Montgomery County DA Ligon’s message to potential murderers: “Put down the egg nog. Go to church. Take a long walk.”

As we head into the Thanksgiving holiday, Montgomery County District Attorney Brett Ligon delivered a very serious citizen comment at the end of the November 20, 2018, Commissioners Court meeting, with First Assistant District Attorney Mike Holley (left, background), and 9th District Judge Phil Grand (right, background) listening.

Conroe, November 21 – Montgomery County District Attorney Brett Ligon presented a very serious message to would-be murders in Montgomery County during a citizen comment at the Tuesday, November 20, 2018, Commissioners Court meeting. Rather than insisting upon special treatment as an elected servant, Ligon waited until the end of the Commissioners Court to present these remarks, which he delivered with First Assistant District Attorney Mike Holley and 9th District Judge Phil Grant observing.

Ligon’s entire comments concerning would-be murders follows:

“Morning, Judge, Commissioners…what I wanted to talk about is that there have been some high-profile homicides that have been committed in Montgomery County and it kinds of brings us back to the thing that we talk about within my circle, but perhaps the general public is not aware of.

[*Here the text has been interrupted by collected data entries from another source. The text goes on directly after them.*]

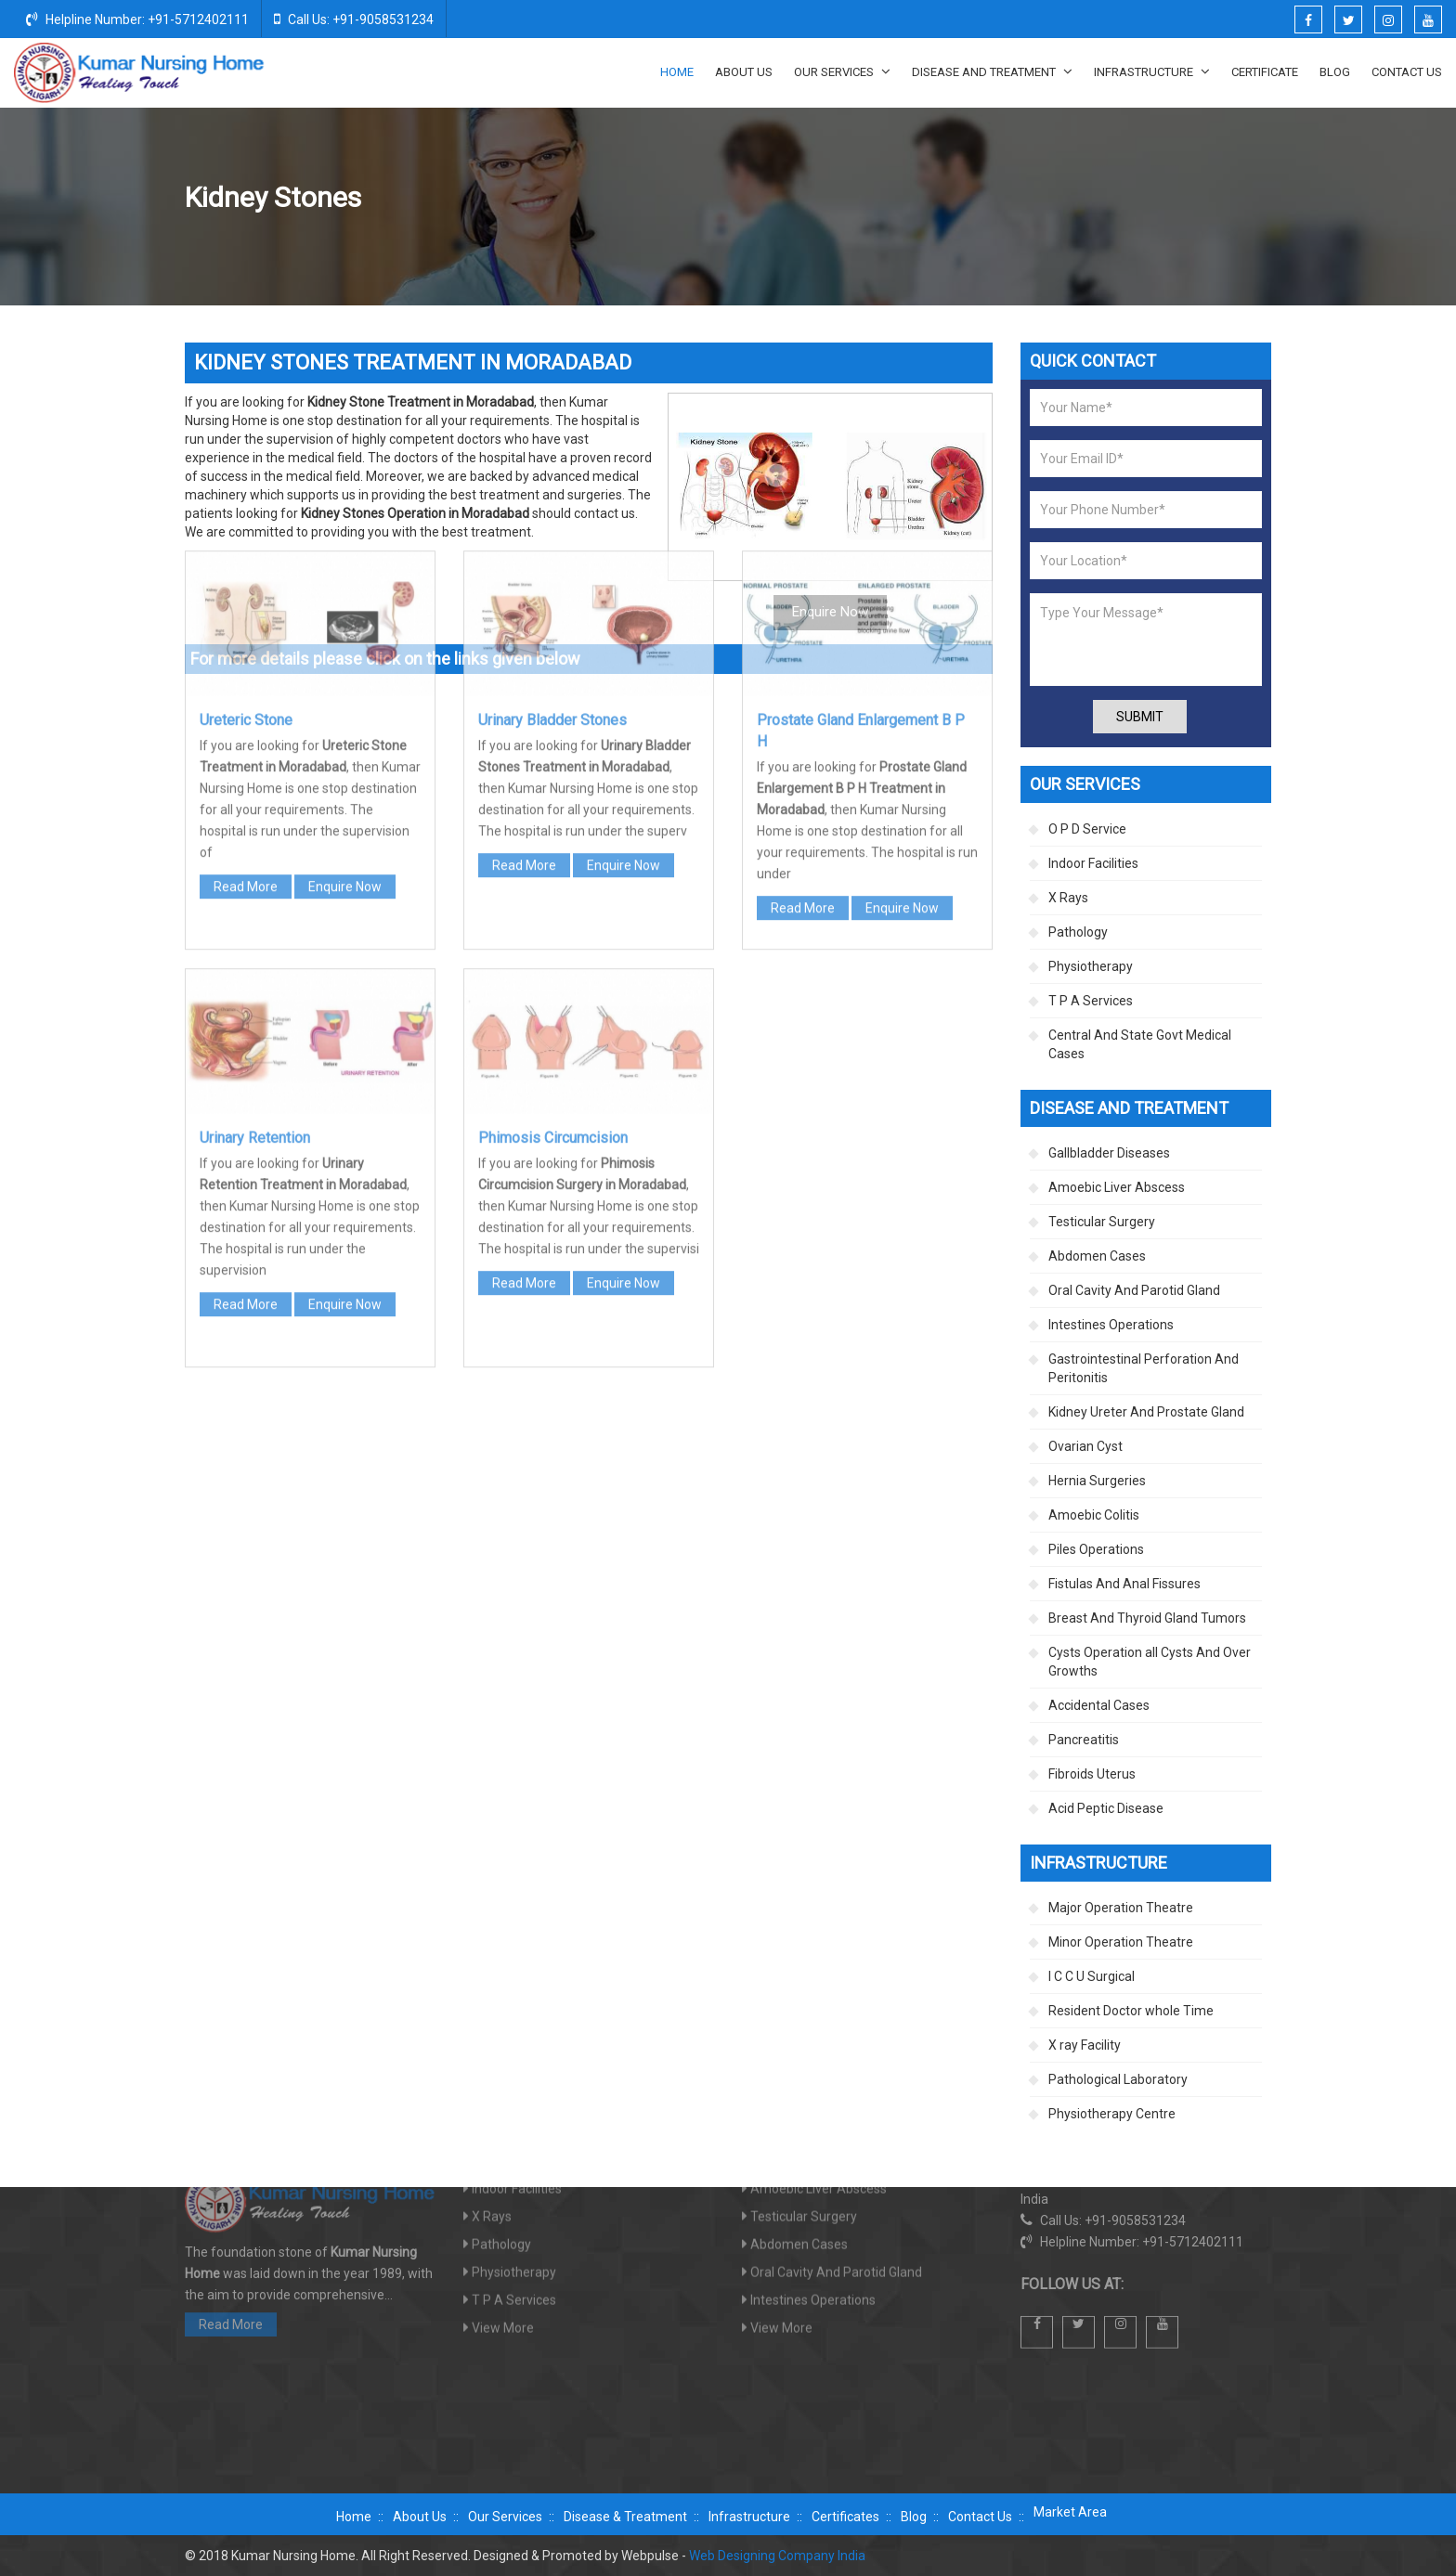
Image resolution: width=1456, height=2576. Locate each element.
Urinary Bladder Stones (552, 455)
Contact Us (1407, 72)
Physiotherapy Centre (1112, 2113)
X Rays (1068, 897)
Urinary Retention (255, 873)
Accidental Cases (1099, 1705)
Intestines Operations (1111, 1324)
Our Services (842, 71)
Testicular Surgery (1101, 1221)
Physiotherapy (1090, 966)
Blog (1335, 72)
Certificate (1264, 72)
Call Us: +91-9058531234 (354, 18)
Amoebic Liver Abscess (1116, 1187)
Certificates (845, 2516)
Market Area (1070, 2512)
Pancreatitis (1083, 1739)
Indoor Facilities (1093, 863)
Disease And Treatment (992, 71)
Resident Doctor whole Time (1131, 2010)
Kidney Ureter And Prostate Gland (1080, 198)
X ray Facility (1084, 2045)
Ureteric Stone (246, 455)
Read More (246, 622)
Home (677, 72)
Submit (1140, 716)
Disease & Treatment (625, 2516)
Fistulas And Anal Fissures (1124, 1583)
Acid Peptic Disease (1106, 1808)
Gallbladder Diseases (1109, 1153)
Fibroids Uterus (1092, 1774)
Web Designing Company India (777, 2555)
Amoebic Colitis (1093, 1515)
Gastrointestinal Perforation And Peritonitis (1143, 1368)
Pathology (1078, 932)
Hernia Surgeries (1097, 1480)
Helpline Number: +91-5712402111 (137, 18)
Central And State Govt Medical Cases (1139, 1044)
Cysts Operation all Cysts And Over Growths (1149, 1661)
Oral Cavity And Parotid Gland (1134, 1290)
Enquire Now (345, 622)
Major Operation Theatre (1120, 1907)
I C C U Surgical (1091, 1976)
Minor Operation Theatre (1120, 1942)
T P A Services (1090, 1000)
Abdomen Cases (1097, 1256)
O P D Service (1087, 829)
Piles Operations (1096, 1549)
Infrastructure (1152, 71)
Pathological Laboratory (1118, 2079)
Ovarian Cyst (1085, 1446)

So, I thought this is a great opportunity to talk about it right here before the holidays.

“Historically, we’ve averaged about 30 murders per year. Our highest, or bellwether year, for some reason was in 1996. I don’t know why. It was a much smaller population, but we don’t have many more murders now than we did in the mid-1990s. But we have more homicides. Now, why would you have a homicide and not have a murder? Because you have murder-suicides. So Dr. Paneri [the County’s forensic pathologist] have gotten together and looked at those that are tied to domestic violence.

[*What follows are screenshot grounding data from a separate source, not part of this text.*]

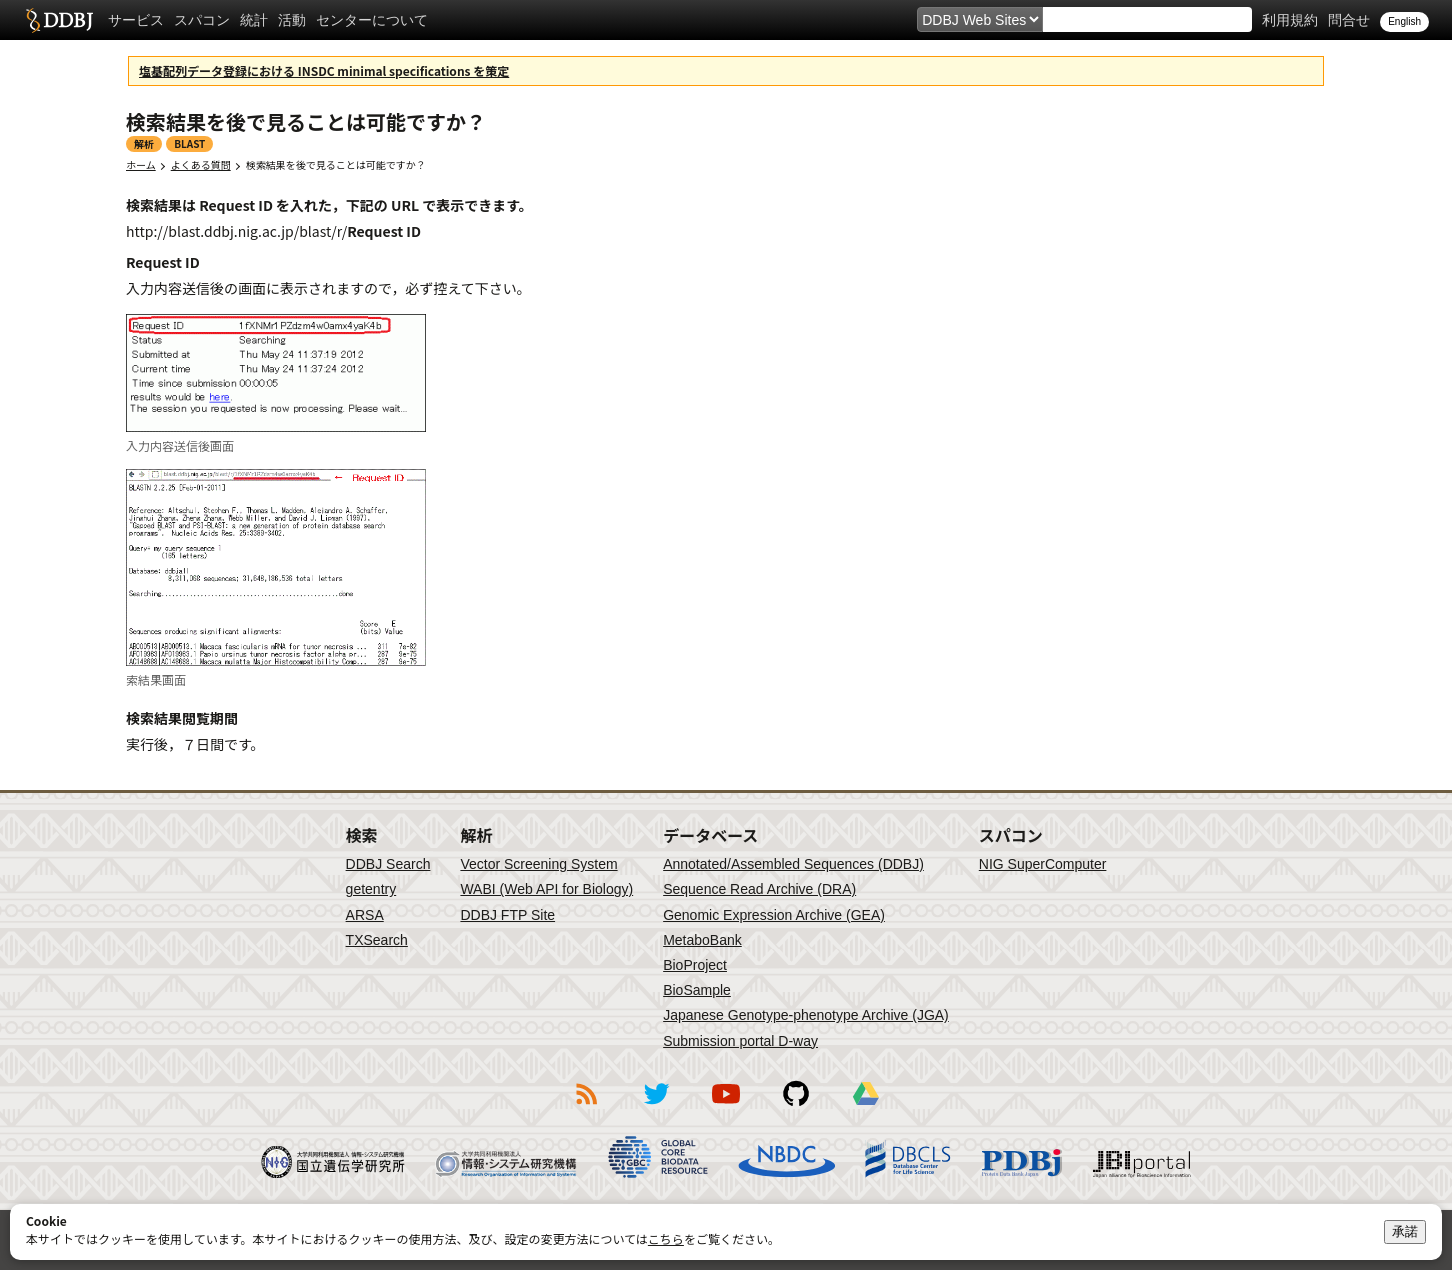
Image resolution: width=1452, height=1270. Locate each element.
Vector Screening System (538, 864)
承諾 (1405, 1231)
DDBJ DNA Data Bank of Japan (59, 20)
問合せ (1349, 20)
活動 (292, 20)
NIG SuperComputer (1043, 864)
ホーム (141, 164)
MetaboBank (702, 940)
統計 (254, 20)
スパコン (202, 20)
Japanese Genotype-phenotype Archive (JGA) (806, 1015)
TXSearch (377, 940)
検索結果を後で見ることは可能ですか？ (336, 164)
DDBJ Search (388, 864)
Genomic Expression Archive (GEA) (774, 915)
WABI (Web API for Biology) (546, 889)
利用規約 (1290, 20)
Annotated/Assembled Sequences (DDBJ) (793, 864)
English (1404, 21)
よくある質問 (201, 164)
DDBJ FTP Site (507, 915)
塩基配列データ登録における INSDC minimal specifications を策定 (324, 70)
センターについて (372, 20)
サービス (136, 20)
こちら (666, 1238)
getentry (371, 889)
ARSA (365, 915)
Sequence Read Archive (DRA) (759, 889)
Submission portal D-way (740, 1041)
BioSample (697, 990)
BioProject (695, 965)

“Here’s the sobering fact that I wanted to bring to the Court’s attention and as a way of getting out to the general public. We’re going to do about 30 murders a year and we’ve filed about 30 murders a year. We’re going to have closer to 50 homicides a year. But of those 30 murders, two-thirds of those are domestic violence. Now, I know we just got through Domestic Violence Awareness Month. Two-thirds of our murders in Montgomery County historically and including this year have been domestic violence related.

“A hundred percent of those [murders that are domestic violence related] have had drugs or alcohol involved. So either the victim is intoxicated or has alcohol in their system or likely the defendant does. Here’s another fact that is just galling to me. A hundred percent of those victims have been women.

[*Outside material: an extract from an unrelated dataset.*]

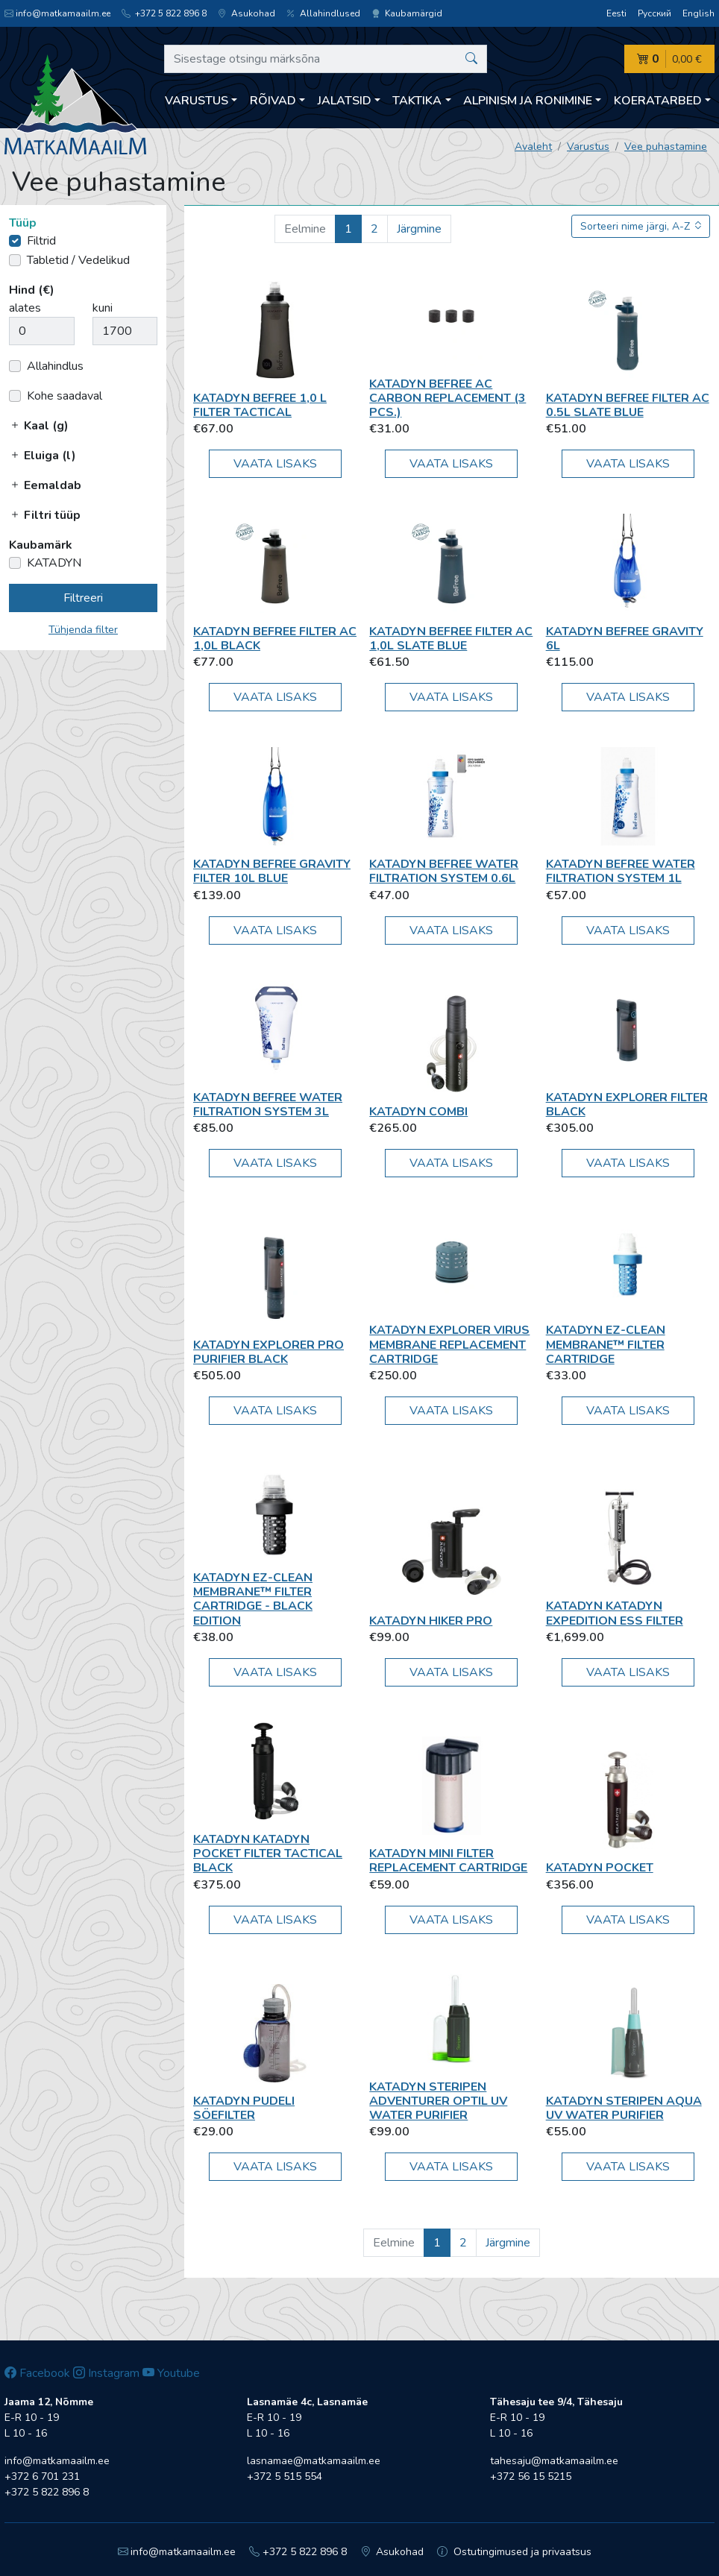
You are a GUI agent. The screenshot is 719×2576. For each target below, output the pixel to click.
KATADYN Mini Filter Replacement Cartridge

“So our murders in Montgomery County one of the things that I wrestle back and forth with is, if you can predict it, can you prevent it?

“I can tell you that coming into Thanksgiving, people increase their alcohol intake, deal with the stress, deal with the holidays, dealing with Christmas, have family situations. So this is my way of a little bit of a PSA. I’m trying to give a little bit of attention to this.

“Put down the egg nog. Go to church. Take a long walk. Do something. If it’s the family relationships that are driving the vast majority of the murders that we have in Montgomery County, there are some steps that you can take.

“The Montgomery County Women’s Center is a great facility, particularly when you’re dealing with the vast majority of our victims being female. We’re looking at some tools that we can perhaps help patrol officers with identifying who is more likely to offend, at the murder rate. Lethality assessment is something we’re trying to get law enforcement on board with. Those men who strangle are almost inevitably the ones who kill. There’s a direct correlation between those defendants who strangled a spouse or a loved one, and there’s a direct tie-in to officer-involved shootings. The vast majority of people who are involved in officer-involved shootings have a huge history in domestic violence, particularly strangulation.

“There’s things that we can predict, but I don’t know if we can prevent them. I’d ask that the Court when you’re out there in the public when you have the opportunity, really just come forward to bring some light to this before the holidays. It is a sad fact. If we could cut our overall domestic violence murder rate down, then we’d be cutting our overall homicide rate.

“Montgomery County, as you know, is a very, very safe County. It’s about 5 homicides per 100,000. Almost all of our murders are people that they know.

“I want to thank you for your time, Judge, and I appreciate it.